Running Evaluations
Learn how to run evaluations on your prompts.
Once you’ve defined evaluations for your prompts, you can run them on the playground, live logs or in batch through datasets.
Running evaluations in the playground
The Playground is a powerful tool where you can see the results of your evaluations after running a prompt. This simplifies the workflow of iterating on both your prompts and your evaluations. You can also access the evaluation’s editor directly with that log already imported.
Running evaluations in live mode
Evaluations in live mode will run automatically on all new logs generated in your project, including from the playground and API, but not from datasets. This is useful if you want to monitor the performance of your prompts in real-time.

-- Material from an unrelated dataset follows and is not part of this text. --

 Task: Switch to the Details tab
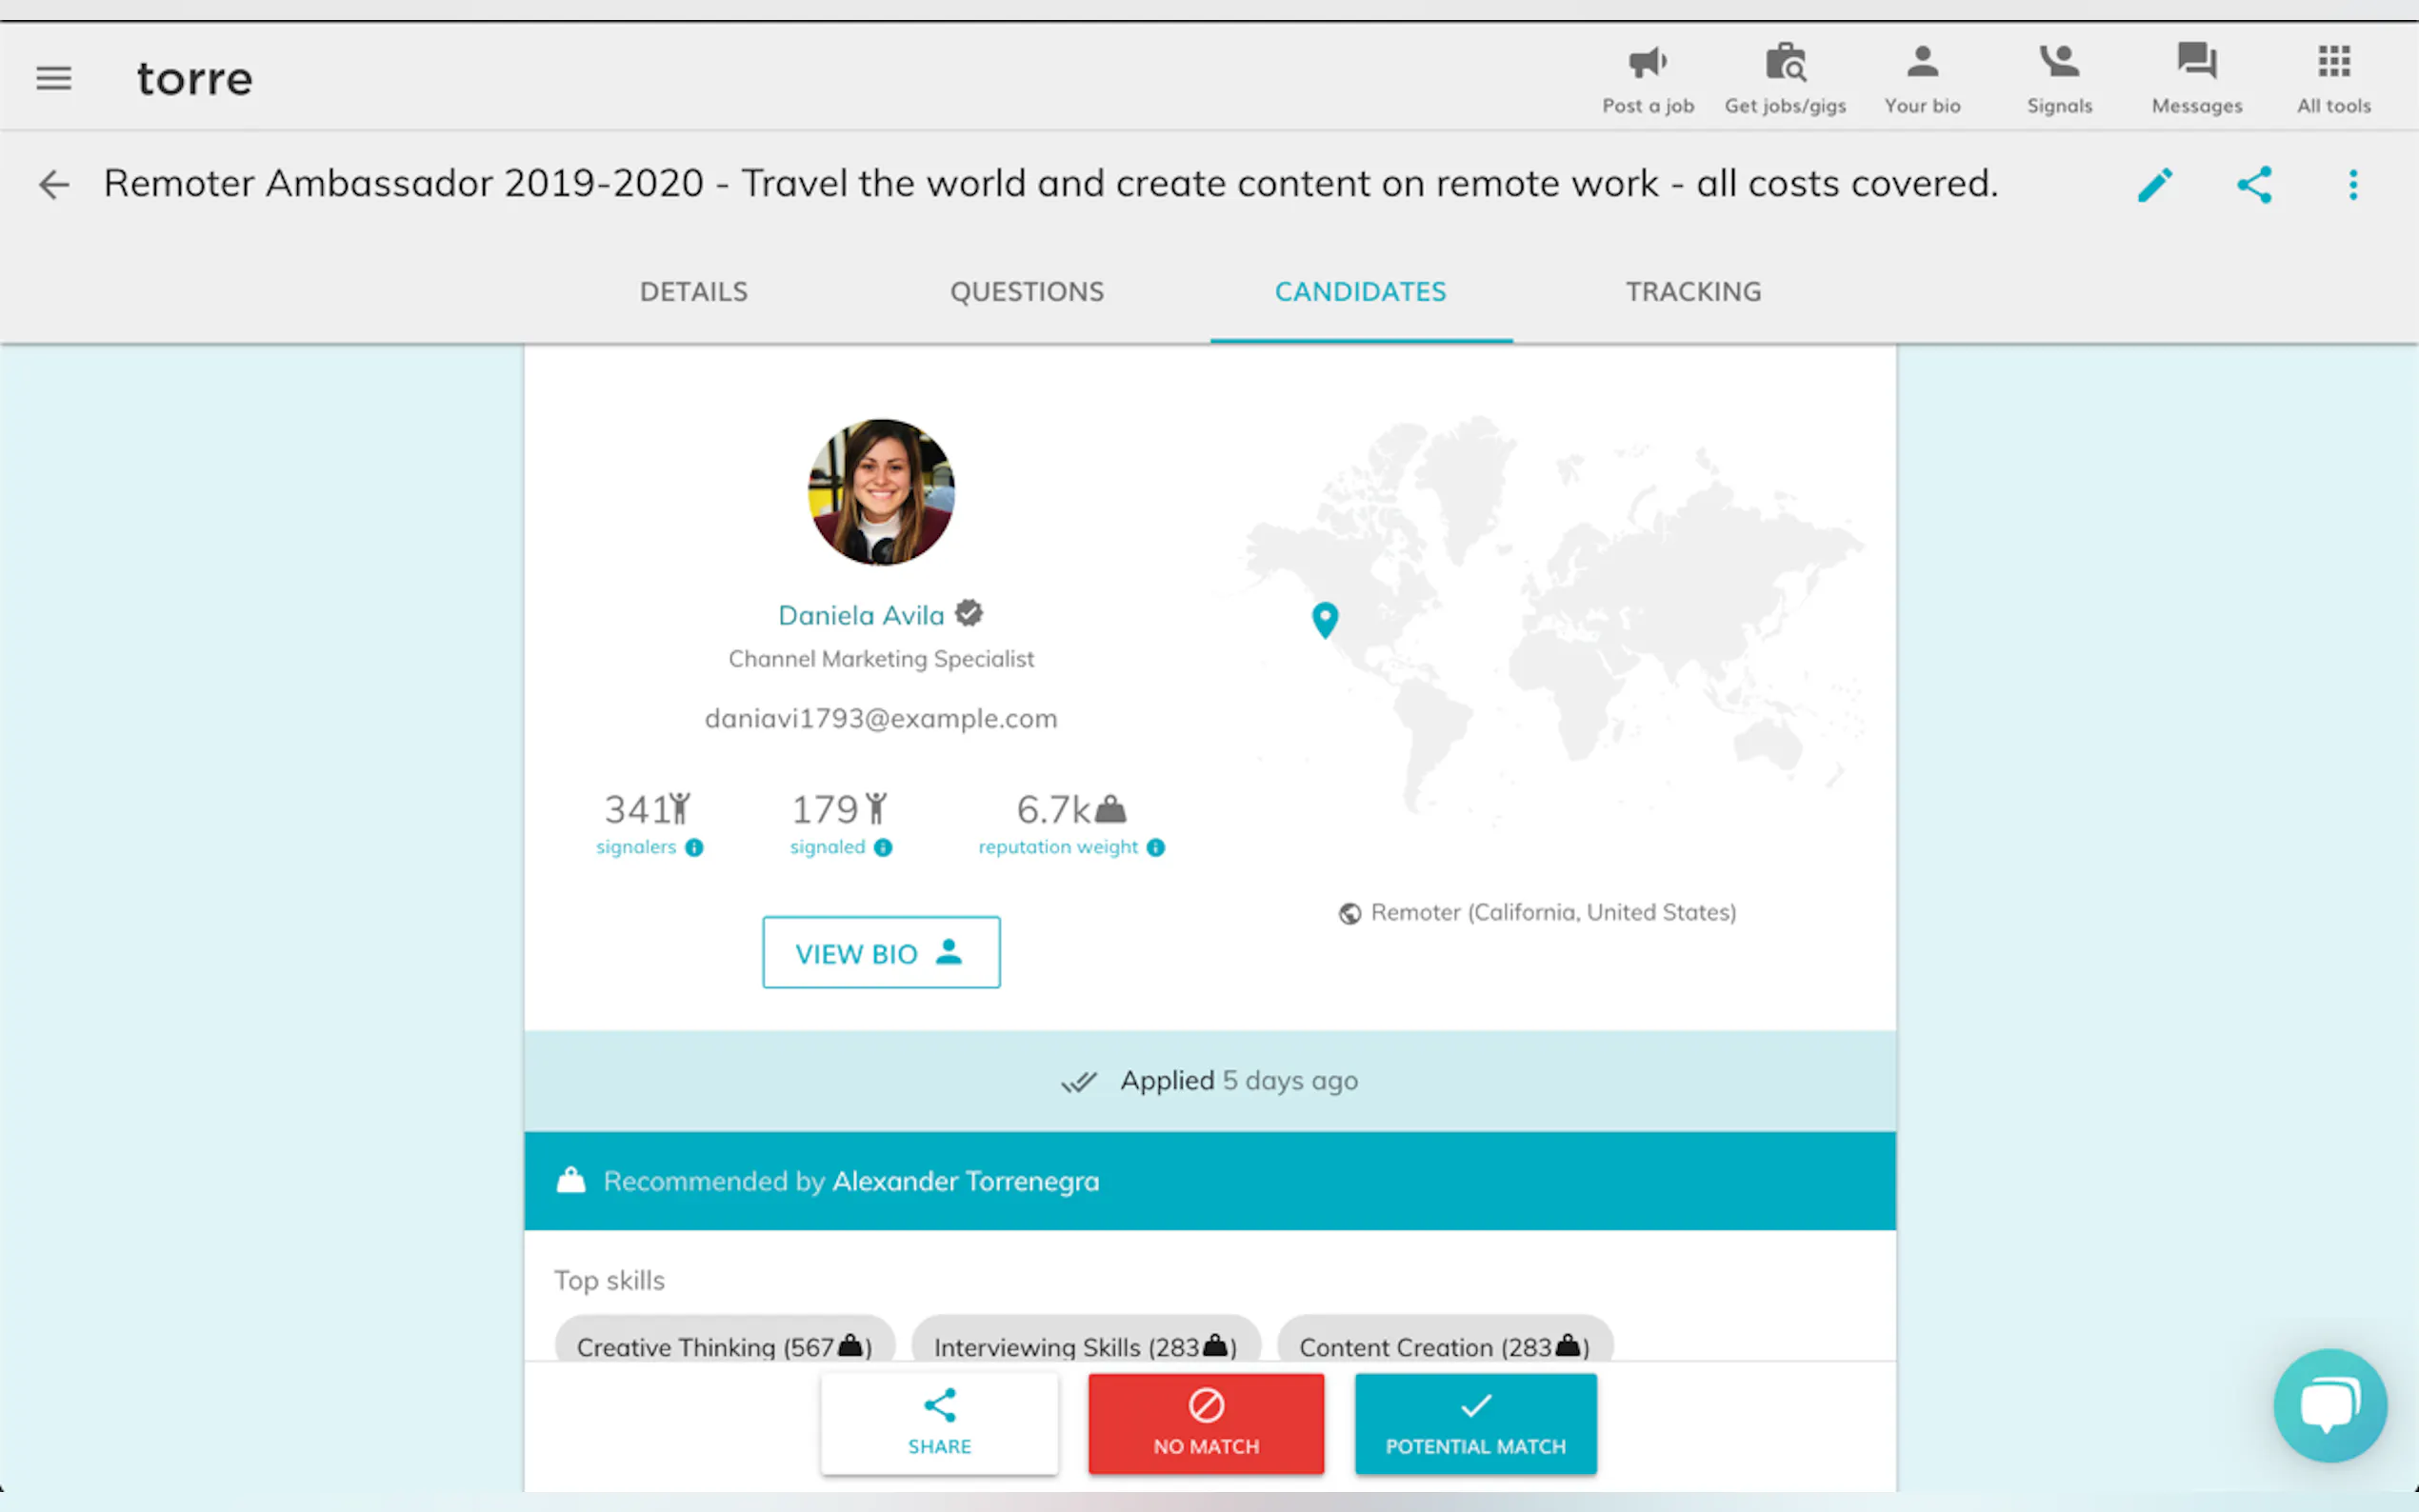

We recommend keeping a few key evaluations running in live mode to spot degradations in response quality as soon as they happen. Sometimes new model releases or changes in parameters can lead to a drop in response quality, so this is a good way to catch those issues early.
You can enable or disable live evaluation in the evaluation’s settings at any time.
Evaluations that require an expected output, or human verification, do not support live evaluation.
Running evaluations in batch mode
In order to asses the performance of your prompt over a larger set of predefined use cases, you can run evaluations in batch mode. You can either run batch evaluations from a dataset, or use existing production logs, by creating a dataset from the logs you want to use.
On the evaluation’s dashboard, click the “Run batch evaluation” button to start the evaluation process. You’ll see the status of the batch evaluation just above the results table. Once it’s finished, the statistics will update with the results of the evaluation, and you can later check the evaluation logs to drill down into the results.
Evaluations that require human intervention do not support batch evaluation.